[TASK A] Copy the excerpt on physics conventions below word for word. Begin at the words "Our framework may" and stop after "litre per km.".
[TASK B] Write the next part of the excerpt on physics conventions, picking up after its last sentence.

[EXCERPT TO READ]
# # # # #

Our framework may reveal that many "fundamental" aspects of physics are artifacts of human choice rather than natural necessities. Consider:
Arbitrary unit relationships: We express velocity as m/s, but s/m (time per unit distance) could be equally valid. The AI might discover that certain problems compress better using "timeliness" (s/m) rather than speed—particularly in contexts like traffic flow or wave propagation where time-to-traverse a fixed distance is more natural than distance-per-time. In human contexts, there is an interesting example: The US uses miles per gallon, while Europe uses litre per km.
Selective derivatives: Human physics privileges certain derivatives—velocity (dx/dt), acceleration (d²x/dt²)—while ignoring others. Why not dt/dx (time rate per unit distance) or higher-order derivatives? The AI might discover that d³x/dt³ (jerk) or even fractional derivatives provide more compact descriptions for certain phenomena. Our calculus itself may be just one possible mathematical framework.
Dimensional choices: We treat length, mass, and time as fundamental, but the AI might discover that energy-momentum-action or entirely different dimensional bases provide more natural compressions. Perhaps what we call "fundamental constants" are artifacts of poor dimensional choices.
Mathematical frameworks: Beyond traditional calculus, the AI might develop:
Discrete mathematics that naturally handles quantum phenomena
Non-commutative geometries that compress particle physics more efficiently
Novel operators that make "difficult" calculations trivial
Conceptual primitives: The AI's choice of what to treat as basic versus derived could be revelatory. If it consistently uses momentum rather than velocity, or action rather than energy, this suggests our conceptual hierarchy may be inverted.
Most intriguingly, what the AI considers "fundamental" may be as valuable as the laws it discovers. Its representations—unconstrained by human cognitive biases or historical accidents—could reveal that our standard formulation of physics, while correct, is profoundly suboptimal. The framework thus offers not just new laws but potentially new ways of thinking about physics itself.

# # # # #

[DATA EXCERPTS]
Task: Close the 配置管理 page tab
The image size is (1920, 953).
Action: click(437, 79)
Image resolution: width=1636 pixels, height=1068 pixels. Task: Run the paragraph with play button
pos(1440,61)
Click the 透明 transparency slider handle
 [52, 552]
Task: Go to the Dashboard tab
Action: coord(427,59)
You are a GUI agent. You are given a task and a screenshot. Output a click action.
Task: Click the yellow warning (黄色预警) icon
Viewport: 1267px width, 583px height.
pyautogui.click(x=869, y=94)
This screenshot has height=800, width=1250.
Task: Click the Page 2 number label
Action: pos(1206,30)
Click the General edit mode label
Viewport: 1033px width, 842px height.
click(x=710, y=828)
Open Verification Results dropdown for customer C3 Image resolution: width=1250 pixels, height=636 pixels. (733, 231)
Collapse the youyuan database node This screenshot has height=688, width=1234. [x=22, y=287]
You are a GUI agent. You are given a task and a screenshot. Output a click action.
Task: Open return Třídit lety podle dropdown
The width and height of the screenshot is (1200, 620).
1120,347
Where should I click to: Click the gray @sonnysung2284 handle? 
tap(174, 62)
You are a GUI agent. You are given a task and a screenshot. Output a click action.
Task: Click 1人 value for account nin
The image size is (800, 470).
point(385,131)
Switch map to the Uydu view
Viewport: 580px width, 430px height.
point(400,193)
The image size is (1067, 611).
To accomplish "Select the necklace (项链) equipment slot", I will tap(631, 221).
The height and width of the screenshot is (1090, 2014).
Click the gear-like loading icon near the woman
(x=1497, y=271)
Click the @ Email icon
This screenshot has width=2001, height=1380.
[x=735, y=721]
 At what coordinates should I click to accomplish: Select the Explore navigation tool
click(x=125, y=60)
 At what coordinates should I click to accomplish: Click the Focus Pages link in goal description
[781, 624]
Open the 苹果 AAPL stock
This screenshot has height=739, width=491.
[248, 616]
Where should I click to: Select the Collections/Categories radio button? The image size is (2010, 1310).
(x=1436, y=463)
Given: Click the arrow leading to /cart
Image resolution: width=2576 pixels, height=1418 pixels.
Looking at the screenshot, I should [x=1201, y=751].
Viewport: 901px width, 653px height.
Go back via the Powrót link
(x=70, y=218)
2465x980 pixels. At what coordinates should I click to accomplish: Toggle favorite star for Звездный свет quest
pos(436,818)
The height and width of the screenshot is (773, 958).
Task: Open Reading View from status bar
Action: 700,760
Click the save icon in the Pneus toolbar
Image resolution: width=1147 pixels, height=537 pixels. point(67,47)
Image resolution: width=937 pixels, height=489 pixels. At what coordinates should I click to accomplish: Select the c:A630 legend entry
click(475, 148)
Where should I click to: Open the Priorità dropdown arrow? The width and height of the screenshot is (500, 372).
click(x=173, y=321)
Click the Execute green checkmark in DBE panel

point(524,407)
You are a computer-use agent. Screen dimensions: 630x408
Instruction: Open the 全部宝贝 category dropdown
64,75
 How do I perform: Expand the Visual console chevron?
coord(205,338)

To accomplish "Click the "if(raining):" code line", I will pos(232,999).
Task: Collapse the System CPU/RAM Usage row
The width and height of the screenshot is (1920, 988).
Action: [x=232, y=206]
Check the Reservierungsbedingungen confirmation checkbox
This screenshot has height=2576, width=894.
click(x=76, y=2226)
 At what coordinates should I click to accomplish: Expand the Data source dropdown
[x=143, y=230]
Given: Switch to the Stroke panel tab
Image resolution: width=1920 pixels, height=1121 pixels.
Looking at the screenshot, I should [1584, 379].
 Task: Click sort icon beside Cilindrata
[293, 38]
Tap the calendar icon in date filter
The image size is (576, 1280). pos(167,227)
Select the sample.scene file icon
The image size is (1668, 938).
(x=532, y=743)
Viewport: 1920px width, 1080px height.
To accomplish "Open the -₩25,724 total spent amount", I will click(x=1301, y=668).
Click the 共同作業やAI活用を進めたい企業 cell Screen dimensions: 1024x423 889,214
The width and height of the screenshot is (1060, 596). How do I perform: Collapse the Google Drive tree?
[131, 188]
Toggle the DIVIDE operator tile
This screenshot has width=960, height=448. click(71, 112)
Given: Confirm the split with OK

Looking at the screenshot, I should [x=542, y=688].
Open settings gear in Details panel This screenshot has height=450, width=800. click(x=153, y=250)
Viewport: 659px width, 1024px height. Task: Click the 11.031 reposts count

# # # # #

[FINAL ANSWER A]
Our framework may reveal that many "fundamental" aspects of physics are artifacts of human choice rather than natural necessities. Consider:
Arbitrary unit relationships: We express velocity as m/s, but s/m (time per unit distance) could be equally valid. The AI might discover that certain problems compress better using "timeliness" (s/m) rather than speed—particularly in contexts like traffic flow or wave propagation where time-to-traverse a fixed distance is more natural than distance-per-time. In human contexts, there is an interesting example: The US uses miles per gallon, while Europe uses litre per km.

[FINAL ANSWER B]
This representational flexibility strengthens our proposal: we're not just automating human physics but potentially discovering entirely new conceptual frameworks that compress nature more efficiently than millennia of human tradition.
7.5 Multiple representations as a feature, not a bug
When multiple equally valid compressions exist, the framework treats this as a valuable discovery rather than a problem requiring resolution. The system actively rewards maintaining multiple representations, recognizing that different formulations optimize for different contexts.
Reward structure for multiple representations:
The AI receives bonuses for discovering alternative formulations that excel in different domains
Each representation must demonstrate computational advantage in at least one context
Representations are only pruned when they offer no computational benefit in any scenario
Examples of valuable multiple representations:
Newtonian mechanics (optimal for v << c, intuitive for engineering)
Lagrangian formulation (optimal for constraints, generalized coordinates)
Hamiltonian formulation (optimal for phase space analysis, quantum transitions)
F = ma vs F = dp/dt (context-dependent optimality)
The framework naturally discovers that physics has always maintained multiple representations for good reason. A representation mapping might reveal:
Wave formulation excels for interference problems
Particle formulation excels for collision problems
Path integral formulation excels for quantum transitions
Each earns its place by computational efficiency in specific contexts
Pruning criteria: A representation is retired only when:
It offers no computational advantage in any tested domain
A strictly superior formulation exists (faster, more accurate, broader validity)
It fails experimental validation within its claimed domain
This approach mirrors how human physics actually works—we keep Newtonian mechanics despite having relativity because it's computationally optimal for everyday problems. The AI discovering and maintaining this multiplicity validates that our physics toolbox evolved for good computational reasons, not historical accident.
Rather than forcing a single "true" representation, the framework celebrates physics' computational pragmatism: the best formulation depends on what you're trying to calculate.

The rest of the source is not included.